Ce samedi, après une nuit de travail, lorsque je me rends à cette nouvelle « formation »,  j’ai déja suivi d’autres formations courtes dans le domaine des addictions dans mon hôpital. Dont une, organisée par ce service où j’ai postulé. Service où je suis revenu effectuer un 13ème remplacement, lors de la journée du 25 décembre. Après avoir agréablement et sobrement fêté Noël en famille jusqu’à  trois heures du matin ou plus. La grève des transports se poursuivant depuis le 5 décembre afin de protester contre « la réforme » des retraites décidée par le gouvernement Macron-Philippe, je m’y étais rendu à vélo.

 

Ce samedi matin, je ne crois pas du tout au fait que cette nouvelle formation, pas plus que les précédentes et les suivantes, m’ouvrira davantage les pores de ce service d’addiction où j’avais postulé pour la première fois deux ans et demi plus tôt.  Je suis même devenu ambivalent envers ce service : je veux bien y retourner pour y effectuer des remplacements et continuer d’apprendre.
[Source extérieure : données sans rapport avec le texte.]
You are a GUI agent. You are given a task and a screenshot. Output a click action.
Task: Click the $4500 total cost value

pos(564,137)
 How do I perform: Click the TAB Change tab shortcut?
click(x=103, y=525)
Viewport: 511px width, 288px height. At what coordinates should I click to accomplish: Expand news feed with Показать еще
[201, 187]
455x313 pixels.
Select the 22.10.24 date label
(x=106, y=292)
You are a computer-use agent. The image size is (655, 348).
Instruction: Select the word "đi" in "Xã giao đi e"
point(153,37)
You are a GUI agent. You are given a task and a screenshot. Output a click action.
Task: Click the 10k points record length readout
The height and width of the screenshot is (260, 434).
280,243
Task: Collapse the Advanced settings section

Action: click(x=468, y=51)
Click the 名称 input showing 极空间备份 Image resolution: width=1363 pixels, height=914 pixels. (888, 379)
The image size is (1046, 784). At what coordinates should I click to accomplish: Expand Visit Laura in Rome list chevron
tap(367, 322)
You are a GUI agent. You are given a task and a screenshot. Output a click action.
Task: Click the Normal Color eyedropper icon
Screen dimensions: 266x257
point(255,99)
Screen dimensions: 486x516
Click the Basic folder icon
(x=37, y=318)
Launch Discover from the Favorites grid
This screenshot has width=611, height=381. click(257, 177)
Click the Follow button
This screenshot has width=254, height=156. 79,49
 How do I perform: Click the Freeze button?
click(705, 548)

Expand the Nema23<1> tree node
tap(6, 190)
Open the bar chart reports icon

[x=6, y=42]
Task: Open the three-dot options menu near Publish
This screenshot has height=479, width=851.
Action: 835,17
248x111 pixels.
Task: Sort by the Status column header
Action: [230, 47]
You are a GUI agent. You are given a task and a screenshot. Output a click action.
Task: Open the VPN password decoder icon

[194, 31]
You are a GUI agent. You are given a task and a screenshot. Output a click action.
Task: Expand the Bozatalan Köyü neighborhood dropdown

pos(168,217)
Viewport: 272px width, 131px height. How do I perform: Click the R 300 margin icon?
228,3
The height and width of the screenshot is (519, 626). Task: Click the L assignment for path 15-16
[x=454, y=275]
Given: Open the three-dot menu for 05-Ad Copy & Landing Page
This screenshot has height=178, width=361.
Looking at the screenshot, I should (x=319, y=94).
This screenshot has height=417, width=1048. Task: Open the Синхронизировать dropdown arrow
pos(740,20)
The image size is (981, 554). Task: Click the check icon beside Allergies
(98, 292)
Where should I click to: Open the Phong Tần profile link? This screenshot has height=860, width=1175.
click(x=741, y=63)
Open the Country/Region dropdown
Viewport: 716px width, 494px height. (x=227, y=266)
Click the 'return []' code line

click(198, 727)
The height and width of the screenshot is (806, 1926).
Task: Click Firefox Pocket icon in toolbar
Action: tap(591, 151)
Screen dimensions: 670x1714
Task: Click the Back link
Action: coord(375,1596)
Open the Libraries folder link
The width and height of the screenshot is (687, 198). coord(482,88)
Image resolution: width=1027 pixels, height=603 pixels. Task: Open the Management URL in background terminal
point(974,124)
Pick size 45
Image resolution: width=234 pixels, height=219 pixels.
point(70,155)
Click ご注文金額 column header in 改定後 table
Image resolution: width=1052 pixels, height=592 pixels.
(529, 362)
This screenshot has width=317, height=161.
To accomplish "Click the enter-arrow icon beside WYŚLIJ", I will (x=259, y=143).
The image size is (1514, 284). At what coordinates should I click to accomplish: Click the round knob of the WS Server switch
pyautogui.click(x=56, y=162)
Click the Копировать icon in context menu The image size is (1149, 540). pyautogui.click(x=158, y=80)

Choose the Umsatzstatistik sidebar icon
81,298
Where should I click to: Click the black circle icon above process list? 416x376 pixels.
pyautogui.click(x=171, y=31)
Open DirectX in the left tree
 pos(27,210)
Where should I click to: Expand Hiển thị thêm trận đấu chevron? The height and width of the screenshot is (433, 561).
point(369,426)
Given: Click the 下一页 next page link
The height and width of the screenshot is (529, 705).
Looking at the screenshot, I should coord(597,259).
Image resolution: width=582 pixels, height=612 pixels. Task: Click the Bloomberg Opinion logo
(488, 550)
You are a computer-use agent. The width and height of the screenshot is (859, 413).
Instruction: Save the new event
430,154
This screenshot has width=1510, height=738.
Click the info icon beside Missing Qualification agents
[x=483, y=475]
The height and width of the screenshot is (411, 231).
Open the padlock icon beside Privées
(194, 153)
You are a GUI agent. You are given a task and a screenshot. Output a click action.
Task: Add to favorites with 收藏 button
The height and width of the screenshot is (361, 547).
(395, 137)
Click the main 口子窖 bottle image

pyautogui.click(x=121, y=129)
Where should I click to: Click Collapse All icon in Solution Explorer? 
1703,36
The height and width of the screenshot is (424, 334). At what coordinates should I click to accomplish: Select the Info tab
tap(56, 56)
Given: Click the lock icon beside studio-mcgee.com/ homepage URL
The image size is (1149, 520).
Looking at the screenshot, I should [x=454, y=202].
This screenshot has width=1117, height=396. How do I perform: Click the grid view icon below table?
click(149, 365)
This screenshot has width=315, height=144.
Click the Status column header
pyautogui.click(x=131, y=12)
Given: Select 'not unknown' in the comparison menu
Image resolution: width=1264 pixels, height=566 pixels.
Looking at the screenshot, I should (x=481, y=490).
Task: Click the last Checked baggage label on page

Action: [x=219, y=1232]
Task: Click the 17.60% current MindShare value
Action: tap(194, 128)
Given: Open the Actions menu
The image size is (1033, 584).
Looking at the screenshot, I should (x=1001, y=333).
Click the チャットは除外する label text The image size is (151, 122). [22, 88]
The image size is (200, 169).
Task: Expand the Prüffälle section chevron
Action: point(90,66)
Je crois que je serais désormais assez embarrassé si l’on m’y proposait un poste.

 

Je vais donc à cette formation pour moi. Pour mon plaisir. Mon plaisir est aussi assez agressif car, même si je recroisais ( ce qui est déja arrivé entre-temps en me rendant à une autre formation) celle qui m’a affirmé qu’il me manque de l’expérience et une formation dans les addictions, et que je ne peux donc pas faire partie de ce club très sélect que constitue ce service prestigieux à ses yeux, je sais que je ne lui parlerai pas de ces formations- formelles et informelles- que j’ai commencées à ajouter  ici et là à mon tableau de chasse. Car, oui, de banal candidat à un poste, dans un service, la situation répétée, d’irrespect à mon égard, a fait de moi un chasseur. Et ma proie n’est pas celle que l’on croit.

 

« Transfert et contre-transfert dans les addictions ». Voici ma proie, ce matin-là. Et, elle apparaît à partir de 9h30. A quelques minutes à pied des nouveaux locaux où mon service a emménagé cette semaine, le temps que les locaux originels de notre service  soient rénovés. On estime que les travaux prendront un an. Peut-être plus.

 

Franck Unimon, mercredi 22 janvier 2020.